**Saved data entries:**
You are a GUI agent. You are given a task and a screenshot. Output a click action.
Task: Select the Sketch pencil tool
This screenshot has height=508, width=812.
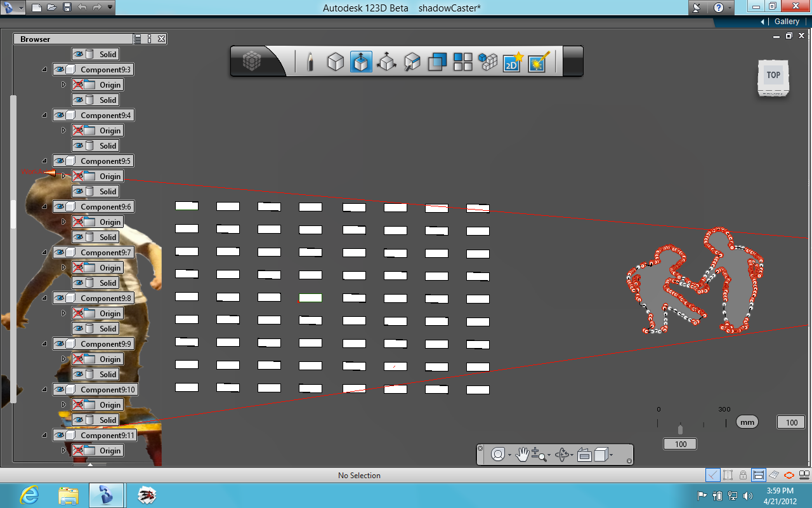[x=310, y=62]

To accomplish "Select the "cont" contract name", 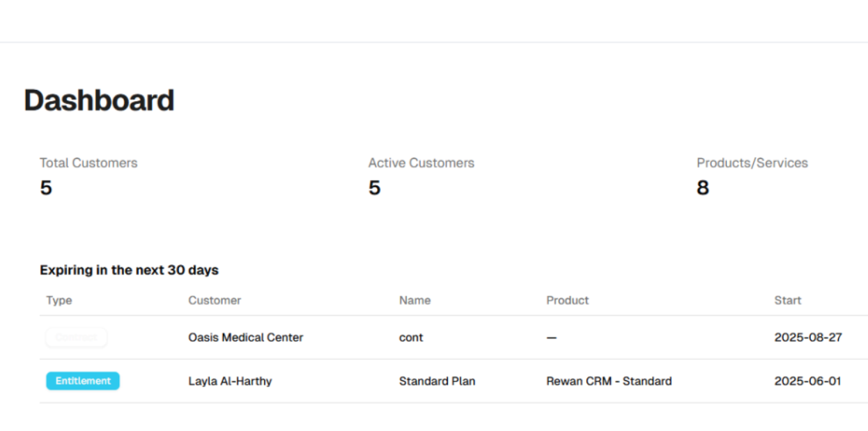I will pos(411,338).
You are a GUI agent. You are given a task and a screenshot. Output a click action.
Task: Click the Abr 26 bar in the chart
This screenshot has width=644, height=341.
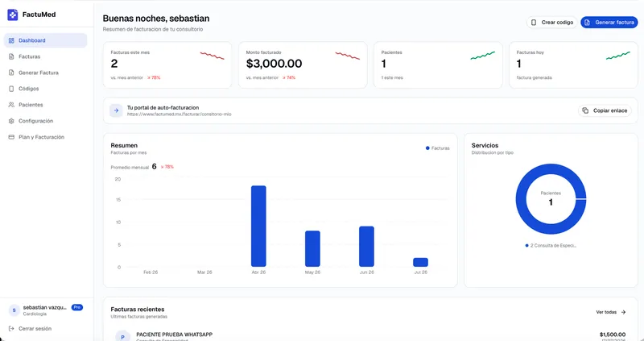258,227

**Problem statement:**
Please set down only the lines from the one containing "Task: Click the Abr 26 bar in the chart" through the end of the entries, exactly as they stand, both ends included and with no pictures.

**Solution:**
Task: Click the Abr 26 bar in the chart
This screenshot has width=644, height=341.
258,227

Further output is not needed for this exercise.